Master of Science (MS)


Biological Sciences

First Advisor

Charles L. Elliott

Department Affiliation

Biological Sciences

Second Advisor

Ross C. Clark

Department Affiliation

Biological Sciences


Tsuga canadensis (eastern hemlock) is a foundation species that performs a unique ecological role within the Appalachian mixed mesophytic forest of the eastern United States. However, the non-native hemlock woolly adelgid (HWA; Adelges tsugae Annand), a novel invasive colonizer, is significantly altering the natural processes within T. canadensis ecosystems. Few studies have documented T. canadensis forests before, during, and after HWA infestation. This study documented the pre-HWA conditions of two old hemlock-mixed mesophytic forests in eastern Kentucky by examining the composition, T. canadensis crown health, stand structure, age structure, and disturbance history.

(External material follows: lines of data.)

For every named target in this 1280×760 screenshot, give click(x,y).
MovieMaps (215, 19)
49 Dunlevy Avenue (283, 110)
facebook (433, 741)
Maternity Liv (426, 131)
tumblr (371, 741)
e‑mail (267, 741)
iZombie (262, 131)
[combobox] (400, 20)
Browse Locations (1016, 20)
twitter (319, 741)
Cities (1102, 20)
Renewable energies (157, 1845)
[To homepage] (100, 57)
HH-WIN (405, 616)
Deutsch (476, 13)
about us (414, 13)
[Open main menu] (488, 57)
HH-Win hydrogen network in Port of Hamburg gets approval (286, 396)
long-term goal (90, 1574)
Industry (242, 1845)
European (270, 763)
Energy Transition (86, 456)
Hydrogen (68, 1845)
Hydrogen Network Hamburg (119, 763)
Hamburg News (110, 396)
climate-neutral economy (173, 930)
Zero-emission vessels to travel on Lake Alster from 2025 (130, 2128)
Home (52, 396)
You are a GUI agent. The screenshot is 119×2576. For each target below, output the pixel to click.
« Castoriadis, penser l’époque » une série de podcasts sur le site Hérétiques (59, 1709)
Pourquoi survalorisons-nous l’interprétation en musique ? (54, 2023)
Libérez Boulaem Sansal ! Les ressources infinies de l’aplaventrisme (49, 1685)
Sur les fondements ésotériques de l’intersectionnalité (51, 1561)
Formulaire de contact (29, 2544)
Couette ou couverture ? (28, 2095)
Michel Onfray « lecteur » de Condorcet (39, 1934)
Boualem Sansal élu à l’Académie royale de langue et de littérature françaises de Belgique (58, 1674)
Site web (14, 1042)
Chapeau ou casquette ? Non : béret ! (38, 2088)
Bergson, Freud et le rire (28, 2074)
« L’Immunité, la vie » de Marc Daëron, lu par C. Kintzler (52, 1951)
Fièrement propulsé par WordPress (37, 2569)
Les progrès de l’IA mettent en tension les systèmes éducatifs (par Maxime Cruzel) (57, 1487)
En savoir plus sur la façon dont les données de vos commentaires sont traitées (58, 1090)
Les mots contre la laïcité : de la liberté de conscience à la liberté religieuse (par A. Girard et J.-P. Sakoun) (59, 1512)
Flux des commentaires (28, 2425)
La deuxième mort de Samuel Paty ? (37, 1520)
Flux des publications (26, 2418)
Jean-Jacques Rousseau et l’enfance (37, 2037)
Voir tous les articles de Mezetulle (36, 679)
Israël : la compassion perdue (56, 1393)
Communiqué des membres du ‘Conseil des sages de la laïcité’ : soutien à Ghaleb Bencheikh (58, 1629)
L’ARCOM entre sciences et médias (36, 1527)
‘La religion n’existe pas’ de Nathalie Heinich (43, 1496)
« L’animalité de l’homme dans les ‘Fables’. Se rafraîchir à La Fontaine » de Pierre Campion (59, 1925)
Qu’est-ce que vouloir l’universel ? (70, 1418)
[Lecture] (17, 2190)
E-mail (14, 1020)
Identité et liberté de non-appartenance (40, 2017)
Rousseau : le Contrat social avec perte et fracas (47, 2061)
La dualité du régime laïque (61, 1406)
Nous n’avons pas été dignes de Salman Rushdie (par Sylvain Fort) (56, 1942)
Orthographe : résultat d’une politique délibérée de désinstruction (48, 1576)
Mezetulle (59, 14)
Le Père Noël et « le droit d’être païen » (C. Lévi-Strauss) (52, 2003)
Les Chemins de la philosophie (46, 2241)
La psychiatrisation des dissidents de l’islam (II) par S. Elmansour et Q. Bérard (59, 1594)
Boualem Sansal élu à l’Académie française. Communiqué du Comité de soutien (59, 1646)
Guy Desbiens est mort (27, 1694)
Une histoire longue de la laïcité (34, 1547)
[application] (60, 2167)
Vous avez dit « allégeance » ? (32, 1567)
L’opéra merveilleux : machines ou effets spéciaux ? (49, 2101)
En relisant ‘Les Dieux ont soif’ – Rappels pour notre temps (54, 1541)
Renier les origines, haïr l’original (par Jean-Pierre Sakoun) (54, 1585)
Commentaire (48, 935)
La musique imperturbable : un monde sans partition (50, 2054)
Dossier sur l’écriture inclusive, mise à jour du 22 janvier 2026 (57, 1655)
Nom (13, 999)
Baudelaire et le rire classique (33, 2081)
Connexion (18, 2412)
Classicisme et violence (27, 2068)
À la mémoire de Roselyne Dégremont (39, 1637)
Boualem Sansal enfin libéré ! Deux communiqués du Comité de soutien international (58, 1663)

Rock Creek Research Natural Area (RCRNA) is a multi-aged primary forest while the Cold Hill Area (CHA) is a multi-aged mature secondary forest. Age structure and recruitment patterns at the RCRNA gorge imply limited, selective cutting at one end with old-growth forest conditions throughout the majority of the study area. In contrast, CHA appears to have experienced more intense selective cutting throughout a greater proportion of the study area. Larger synchronous disturbance peaks occurred in the decades of 1900 and 1980 and appear to be the result of logging in the early 1900s and, potentially, a combination of drought and windstorms in the 1980s. The most dominant canopy species at both study sites was T. canadensis, followed by Liriodendron tulipifera (tulip poplar). Like many forests across the eastern United States, Acer rubrum (red maple) had the greatest seedling density at both study sites. Nearly all T. canadensis trees were healthy with no visible signs of HWA. The disturbance history, tree recruitment, and pre-HWA data from this study provides important baseline information for comparing the future dynamics of Kentucky's Appalachian mixed mesophytic forest and other hemlock-dominated forests as HWA continues to significantly disrupt ecosystem processes.